1 – Actor getting stuck on some collisions;
This occurs due to the way I’m comparing collisions vs the ground – I’m not properly evaluating if a given point of the actor is actually inside a valid triangle or not. I can probably deal with this given some time.
2 – Quaternions not working on stairs;
The geometry is working, the rendering is not. I found that I’m using cardinal axis instead of quaternions for the rendering – this, also, is manageable when I have some time to deal with it.
I’ve also spent some time looking at the Python scripting language. I’ve been asked to write a 5000 word submission for an e-book explaining how to use Python. I’ve never coded Python before, but it’s for a beginners, so I can get by with explaining common programming concepts that I already know, plus explain the core Python grammar (which, from my quick review while riding to Kobe today, looks basic enough).
Finally, I’ve been given a quite positive feeling interview last week. I asked if there are any areas I should improve on to help future work with that company, and they’ve suggested I cut my teeth on C#. I have a number of C# books already available. That’ll make the flight home all the more interesting, and I’ll hopefully be able to throw some C# demo’s up on this site in the future, too.
Next week I’ll have more time available. The main work must be done this week, as on Friday, the delivery crew come to take all my things away. I still need to secure more boxes to be able to do this, as well as figure out how I’m supposed to take the katana I was gifted back to Australia.
I also read an interesting article by Brianna Code over on their blog about women in gaming. I think having more women in gaming – computer, tabletop, or anything else – is a great thing. Brianna talks about a lack of representation for female players because most game characters are male. This is not a new thing but it was the first time I saw statistics to back it up. I have personally experienced criticism from other gamers for playing games that had a female protagonist (Touhou Project, specifically), being asked “Why are you playing a girl’s game?” The response at the time was, “Because it’s fun”, and I think that probably is still the case.
It didn’t occur to me at the time to challenge that with “Why is it a girl’s game?” or even “What’s wrong with playing a game, even if it’s for girls?” Plenty of women play games with male characters, after all.
However, I was troubled that I was being asked this question, especially by somebody who was my friend. The underlying subtext was that he disapproved of me playing this game because it had many female characters in it. That, somehow, it must not be interesting or fun if there are no male characters involved.
It’s an issue I’ve wanted to tackle when I do get to the point of having stories and characters in my games.
The actor ‘getting stuck’ bug has been resolved.

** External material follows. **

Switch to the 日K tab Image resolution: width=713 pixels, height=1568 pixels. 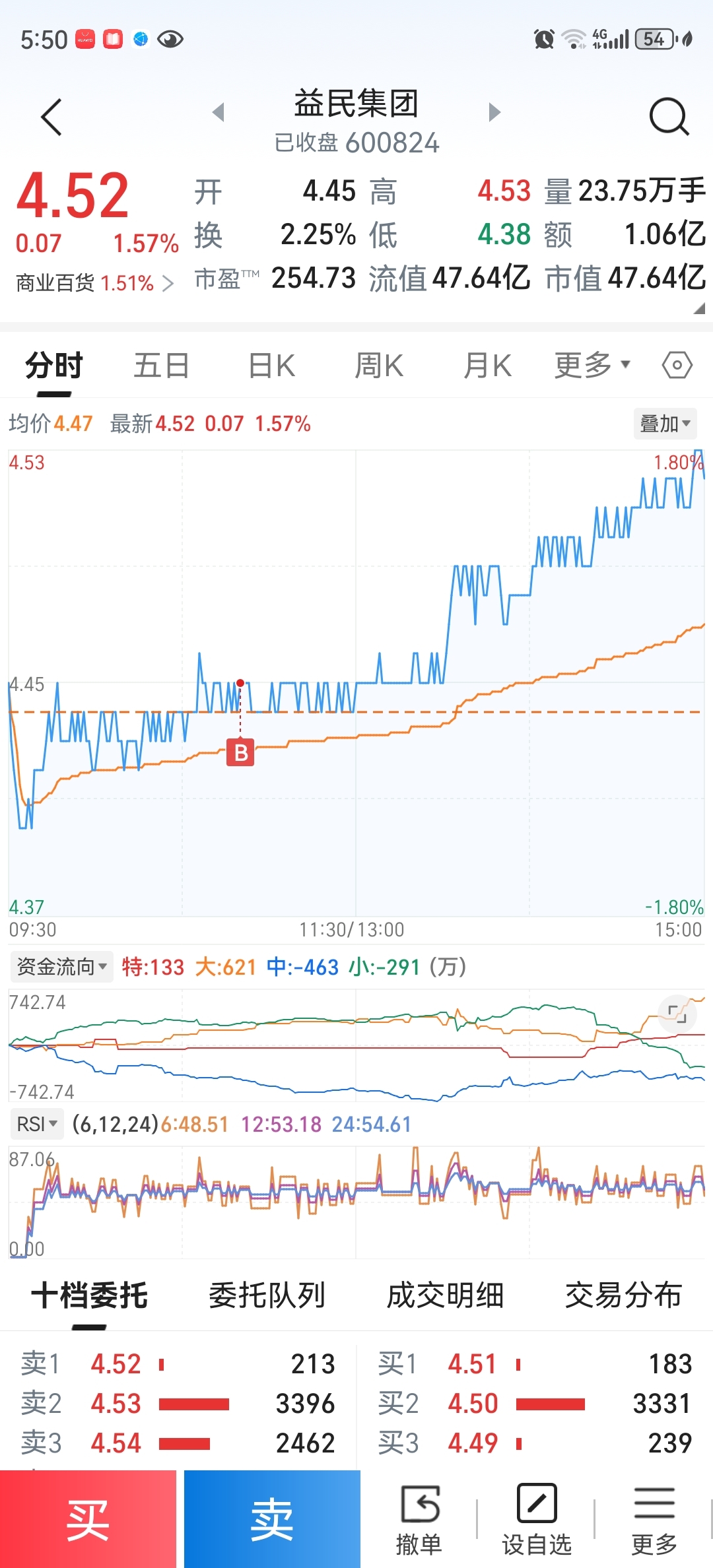271,366
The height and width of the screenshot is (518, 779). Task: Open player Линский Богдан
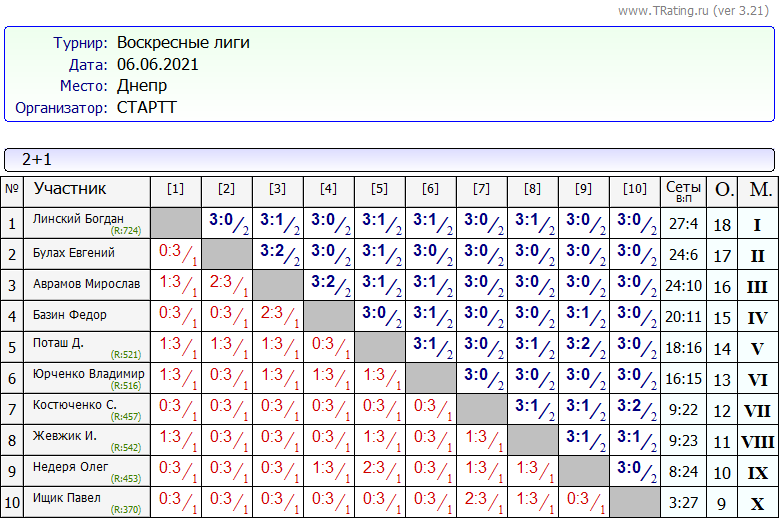tap(78, 220)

It was being caused when the actor was interacting with inclines that were tipping in to the actor, but weren’t tall enough to trigger the edge collisions with the top of the actor.
I resolved this by removing the friction = 0 (for very steep inclines) command and all is well.
While testing on the stairs, I also found another bug – when multiple polygons are being detected, the actor will occasionally move at a hyper-accelerated speed to the edge of one polygon.
The naive solution would be to simply resolve the first collision per scene, but this would potentially skip over another, more important collision. A better approach might be to sum up all the incoming collision orders, and work out the ultimate ‘net resolution’ vector.
At the moment, I’m resolving every collision and updating the actor hitbox whenever a collision is resolved (so potentially, more than once per physics step, if the actor is breaching multiple polygons). Summing the net collisions per physics step, then applying the move and recalculating the actor hitbox for the next physics step, may also be a more efficient option.
The house move is not yet complete – we’ve done a small amount of packing, and a large amount of cleaning. The lion’s share of the cleaning work is now down, and we mainly have to clean skirting boards/dust/sweep/mop the inside of the house. This weekend is reasonably busy though with farewell parties.
On an unrelated note, I earlier commented about women and games. My mother’s comment to this post disappointed me, that the staff member couldn’t recommend a good game for a woman to play. I asked my wife what kind of games she liked, and she gave examples such as Lemmings, Roller-coaster Tycoon, and Gazillionaire – one thing all these games have in common is that there is no player character, you are represented by the mouse cursor or joystick and you are ‘you’, so to speak. You take on a job or a position, you do not adopt another persona and ‘become’ somebody else.
I’d like to be able to make games my mother could enjoy playing.
Now that I think about it, some of my fondest childhood memories were when the whole family was playing board games together. I wonder if it’s possible to recreate that experience – probably not with desktop PC’s, but I could see large screened tablets performing the role of proxy game board and dice roller. When augmented reality goggles become more popular, this would also be a good avenue to explore. Traditional games like Monopoly, Trouble, that are playable by a family, could become quite viable, as well as card games. Merge these with modern computer technology and games and there are a lot of interesting options. Even better, you don’t need to dedicate real space to the physical components for either storage or playing.
This week was very light on programming but big on thinking. Next week will probably be similar as I’m packing to move to Australia, but I think there might be a few hours here and there that I’ll get free.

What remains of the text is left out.